シティの記憶

 ショートボブは少しのびて、肌はつるつるにして、ピチピチの青い半ズボンで、街に出た。ところが、そこは夢見る少年、行く場所といえば、大書店の怪奇幻想文学コーナー。立ち読みしながら、怪奇幻想な感じの人がやってきて少年愛の関係に陥るのを、ひたすら待っているのである。闇に乗じて攫われる・・・すでに言葉の上ですら成立しないことを求めた、さびしく暖かな日々。

 それは、少年の身を捧げるほど深刻で、かつ、間がぬけた日々だった。

 都会に出なければならないと、思い切って上京したこともあったが、なぜか東京は大森駅付近に降り立って、しゃなりしゃなりと練り歩いたこともあった。

砂井粒子碑「愛少年愛」(未刊)より

 大森シティ、のどかな家々と商店街。

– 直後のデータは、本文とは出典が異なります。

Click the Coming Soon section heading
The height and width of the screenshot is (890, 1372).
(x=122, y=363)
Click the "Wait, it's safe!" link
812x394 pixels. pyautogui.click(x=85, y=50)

半ズボンから、つるっと長い脚が生えている男子高校生に、シティボーイの眼は釘付けであった――というか、庭仕事のおじいさんが、けげんな表情で冷たい視線をなげかけるのだった。

 書を捨て、街へ出て、歩いて、怪しまれて、帰るだけ。

 遺留品コーナーに列したい偉業だったが、残っているのは記憶だけ。出会い探しに関して、あさっての方向への努力が多い砂井少年だが、それにしても、なぜ大森なのか。これは記憶すらおぼつかない。

 大森について調べてみると、稲垣足穂ゆかりの地であることがわかった。また、様々な文士たちの街として、多くの碑が作られているのである。日記によれば砂井少年は図書館で『稲垣足穂作品集』(新潮社,1970.9第3刷1992.10)を読み、少年愛的な作品を愛していた様子。しかし、これは偶然の符合かもしれない。

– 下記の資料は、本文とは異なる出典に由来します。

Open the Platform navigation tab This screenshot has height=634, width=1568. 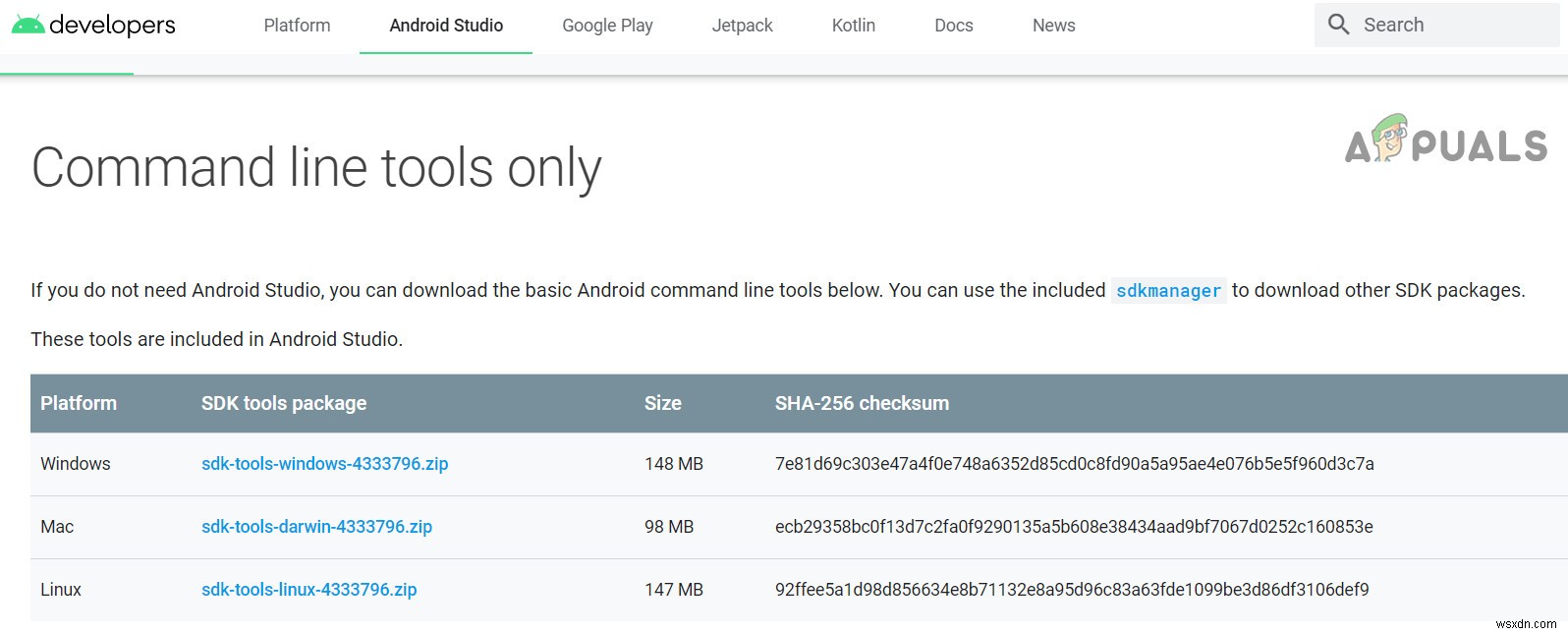[297, 26]

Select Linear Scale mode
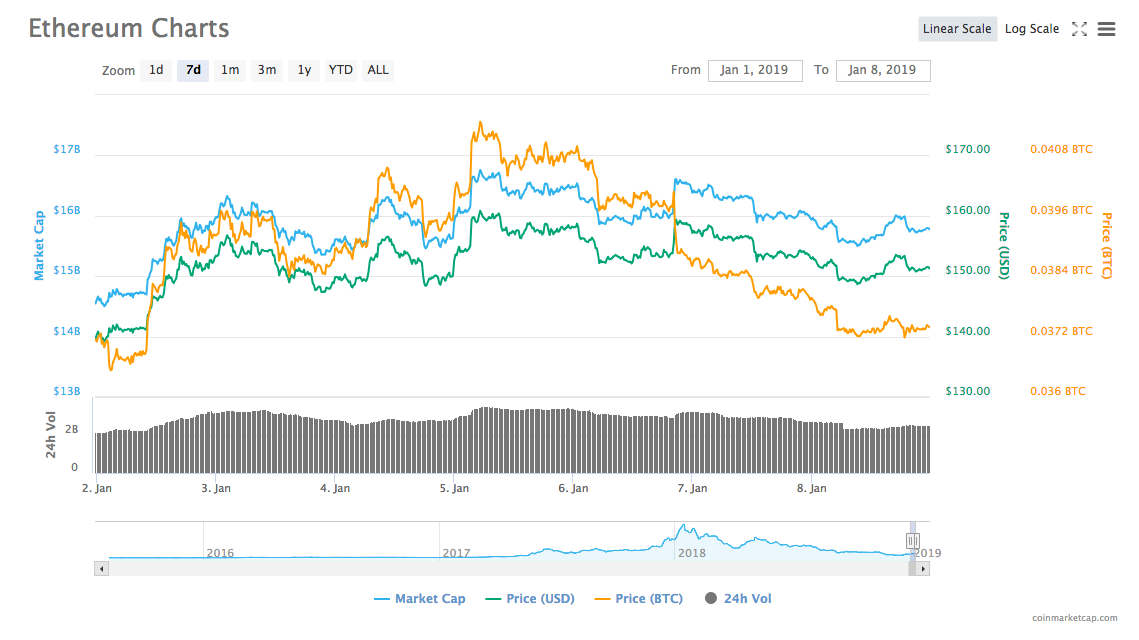pyautogui.click(x=957, y=29)
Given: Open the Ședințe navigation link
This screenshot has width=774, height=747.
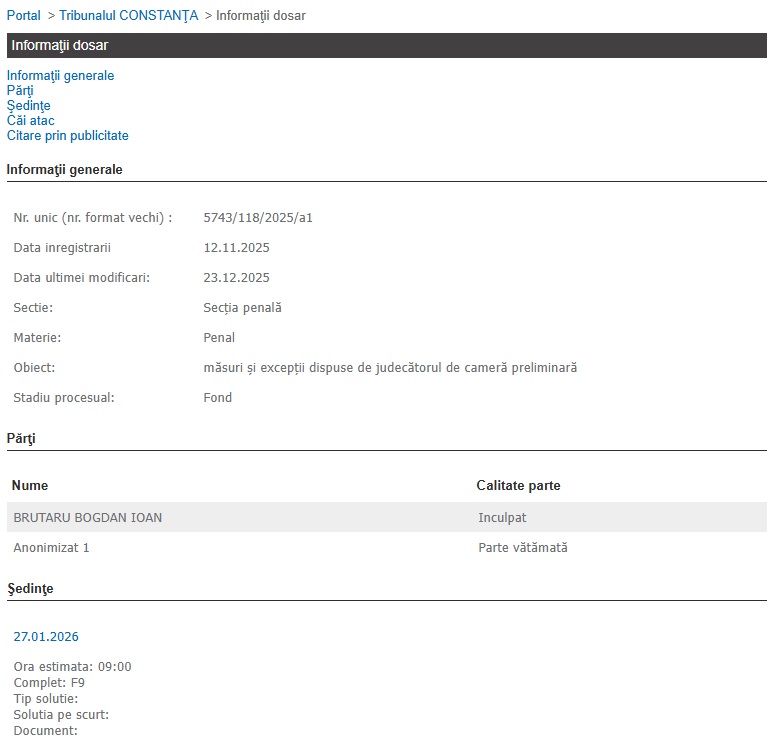Looking at the screenshot, I should click(28, 106).
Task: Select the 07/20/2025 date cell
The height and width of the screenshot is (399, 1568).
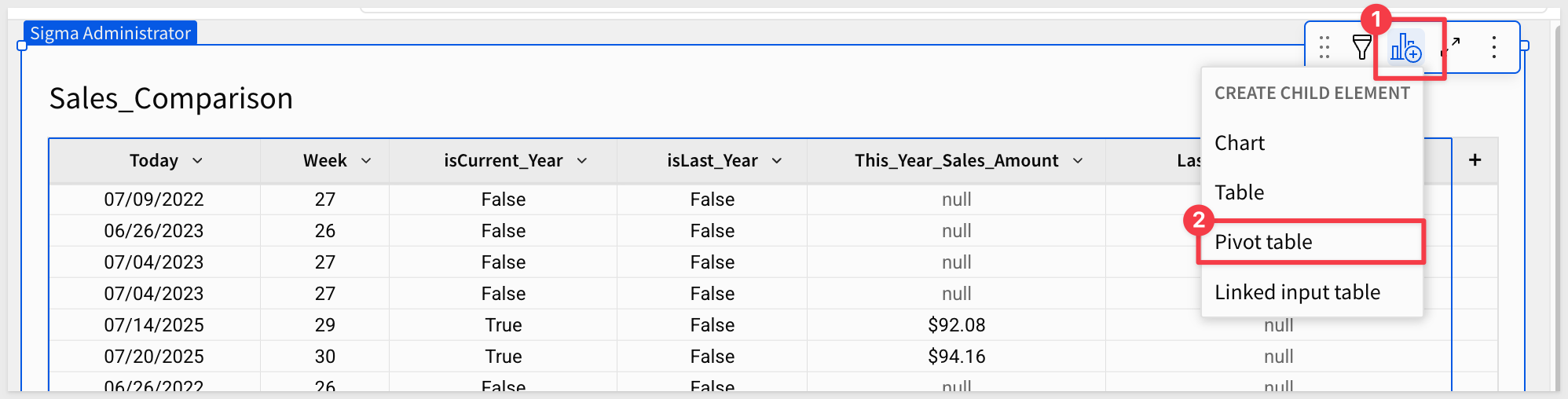Action: (154, 357)
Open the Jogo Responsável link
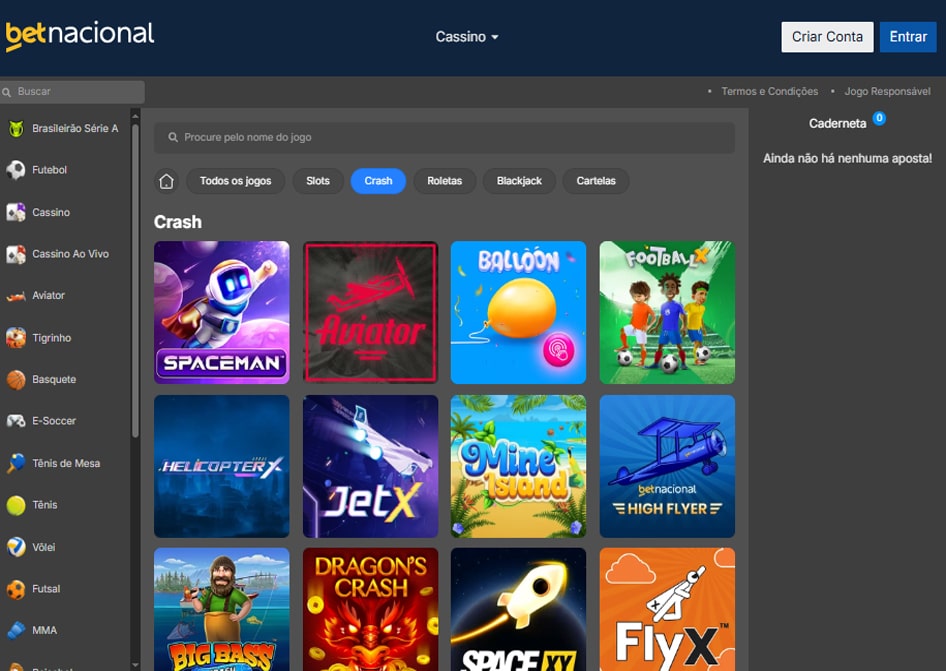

 いつか、少年の足跡をたどるため、大森を再訪し、ついでに、足穂作品等に登場する界隈を歩いてみたい。これはサイト公開以前から計画していた。

 したがって、それより早くすべきことは、サイトを公開することだった。

 いったい何年、オフラインのパソコン内ウェブを増殖させる人生を続けようというのか。頭部をけがして死にかけて、このままでは死んでも死にきれないと思い、遺留品だけのサイトでいいと思い・・・やがて、サイト公開に専念できる休日がやってきた。その日、ネットにつないだ瞬間、パソコンは壊れた。同時に、血族の口論にまきこまれ、関係ないぼくだけが泣きくずれたうえ、逆に心配される始末。

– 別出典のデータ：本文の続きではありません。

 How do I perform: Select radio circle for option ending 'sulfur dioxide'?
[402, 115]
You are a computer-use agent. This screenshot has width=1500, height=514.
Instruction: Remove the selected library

 外は夏の嵐であったが、もう、大森に行くしか救いようがなかった。

 つまりこうだったんだろう――砂井少年は、己の限界を超え、大森散策を敢行したのだ。大森に何があるかとか、そんな場合じゃあなかったんだ、いつだって。

 電車に乗り込んだ。少年が生きあがいた故郷は、降り注ぐ豪雨のなか、遠ざかって行く。

 昼下がりの大森シティは、一転、晴れやかだった。蝉の声も、車の音も、日曜に駅前で待ち合わせる人々のざわめきも、平和的でうれしい。

 何も思い出せない。砂井少年の生きていた頃とは、街の外観も違っているだろうし、足跡はわからない。文学碑の地図が描かれた看板を、しばらく見続けた。日夏耿之介・・・萩原朔太郎・・・稲垣足穂・・・このコースでいこう。

 素敵な街だな。多くの石化した文人に出会うことができた。書物の世界に思い馳せ、気がつけば、炎天下に3時間。駅に向かうバスを待ちながら、硬水を買って口にする。

 体内が、注がれる硬水によって冷やされると、ふと我に返った。

 いくら健全な趣味な感じで、町おこしに添った散策なんかしても、それは夢なんだよ。ごまかして、サバイブしてるだけなんだ。

 染めずとも甘い茶髪の男の子が、体にくらべて大きな頭をふらふらさせながら、ふくらはぎを輝かせて遠ざかる後ろ姿を、バス停にたたずんで見ていた。

 また雨が降ってきた。バスに乗り込み、男の子からさらに遠ざかった。